_Instructions to follow_
Could the listing be repeated exactly, with every picture dropped?
####
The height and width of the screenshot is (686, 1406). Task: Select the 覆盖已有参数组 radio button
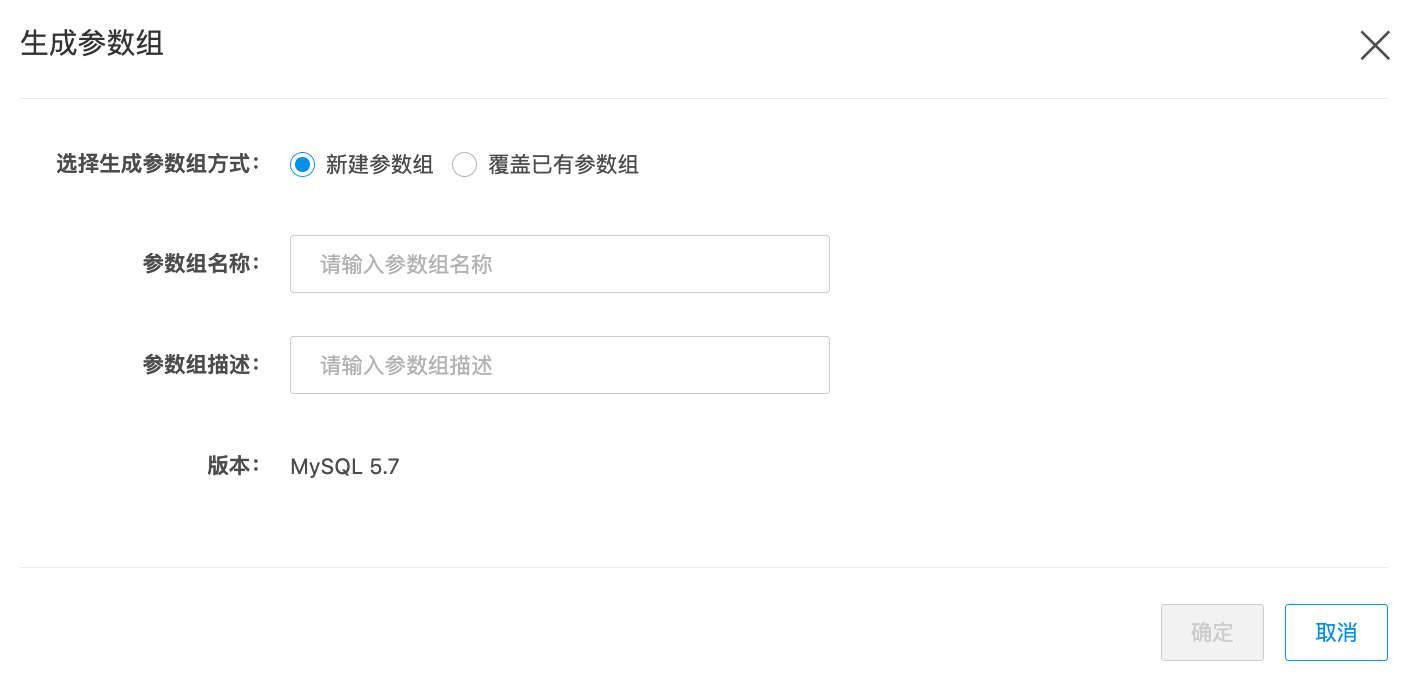(x=464, y=165)
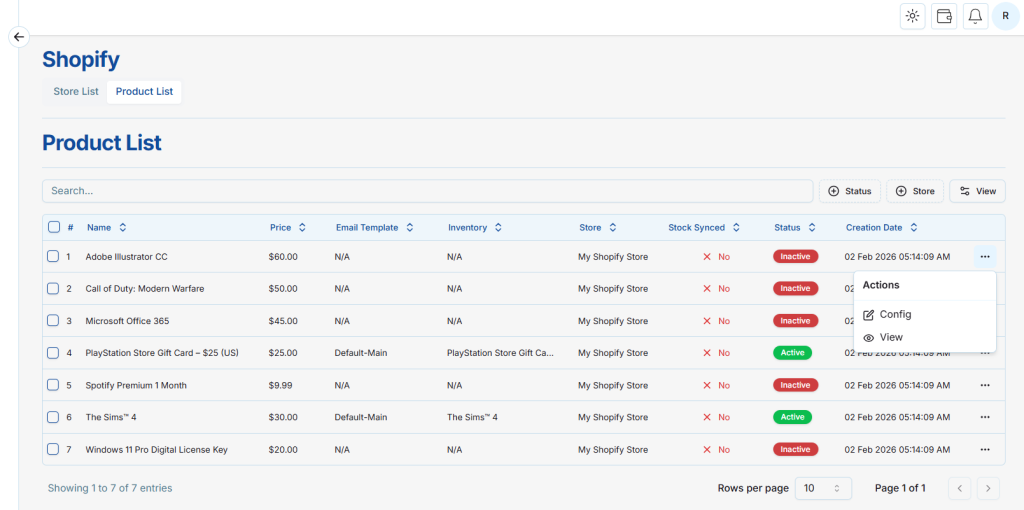Open the Status filter dropdown
The width and height of the screenshot is (1024, 510).
pos(849,191)
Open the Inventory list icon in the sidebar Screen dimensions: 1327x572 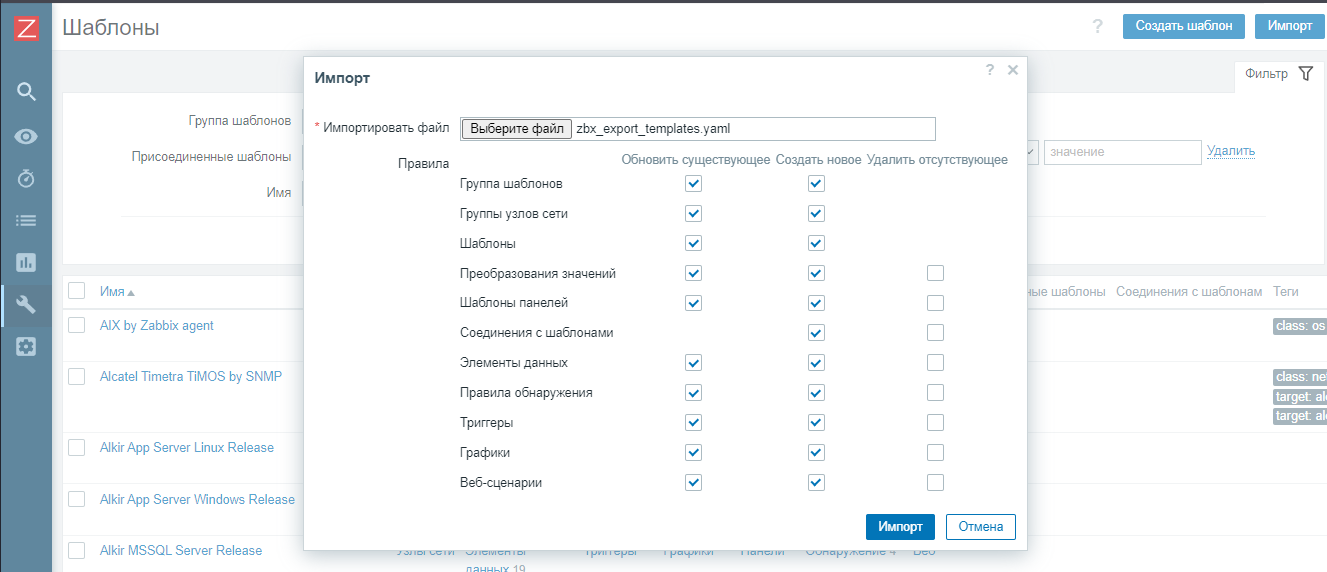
####
_Expected answer_
The height and width of the screenshot is (686, 1406). Task: Select the 覆盖已有参数组 radio button
(x=464, y=165)
Open the Status filter dropdown
The width and height of the screenshot is (1024, 510).
pos(849,191)
Open the Inventory list icon in the sidebar Screen dimensions: 1327x572 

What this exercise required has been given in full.